Source URL: http://www.aclu.org/safefree/general/37031prs20081003.html

RELATED STORY: New, controversial FBI guidelines go into effect

WASHINGTON (AFP) — US Attorney General Michael Mukasey has signed new guidelines for FBI operations he said are designed to better protect the country from terrorist attacks, but that raise concern of some lawmakers and civil rights groups.

“These guidelines provide more uniform, clearer and simpler rules for the FBI operations … are designed to allow the FBI to become, among other things, a more flexible and adept collector of intelligence,” Mukasey and FBI director Robert Mueller said in a statement Friday.

“Since the 9/11 attacks, the FBI and the Department of Justice more broadly have set priorities for and reorganized their activities to prevent future terrorist acts against the American people,” the statement said.

The new, revised regulations — the original version met strong criticism from congressional committees last month, comprise 50 pages dealing with five areas of FBI investigation, including criminal, national security and foreign intelligence.

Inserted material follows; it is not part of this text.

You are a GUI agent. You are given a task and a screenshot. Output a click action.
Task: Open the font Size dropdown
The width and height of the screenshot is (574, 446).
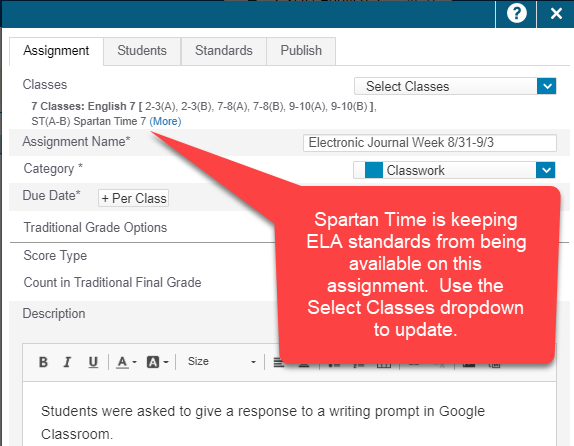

Mukasey said most of the new, streamlined rules “will be available to the public … As a result, the general public will have access in a single document to the basic body of operating rules for the FBI’s activities.”

But despite Mukasey’s assurances that the new regulations “reflect consultation with Congress as well as privacy and civil liberties groups,” not all concerns over their effect on privacy rights were dispelled.

Senate Judiciary Committee chairman, Democrat Patrick Leahy said the new guidelines expand the FBI’s powers of surveillance.

“It appears that with these guidelines, the attorney general is once again giving the FBI broad new powers to conduct surveillance and use other intrusive investigative techniques on Americans without requiring any indication of wrongdoing or any approval even from FBI supervisors,” Leahy said in a statement.

“The American people deserve a vigilant Justice Department that does not sacrifice or endanger their rights and privacy,” he added.

The American Civil Liberties Union, who had called for an investigation into the first version of the FBI regulations, said the new rules “reduce standards for beginning ‘assessments.'”

“More troubling still,” it added, “the guidelines allow a person’s race or ethnic background to be used as a factor in opening an investigation, a move that the ACLU believes may institute a racial profiling as a matter of policy.”